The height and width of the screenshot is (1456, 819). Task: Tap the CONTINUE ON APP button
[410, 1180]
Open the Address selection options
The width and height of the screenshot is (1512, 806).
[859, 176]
────────────────────
Repeat the listing exactly, keeping every word in place.

_Exercise solution_:
The height and width of the screenshot is (1456, 819). Task: Tap the CONTINUE ON APP button
[410, 1180]
Open the Address selection options
The width and height of the screenshot is (1512, 806).
[859, 176]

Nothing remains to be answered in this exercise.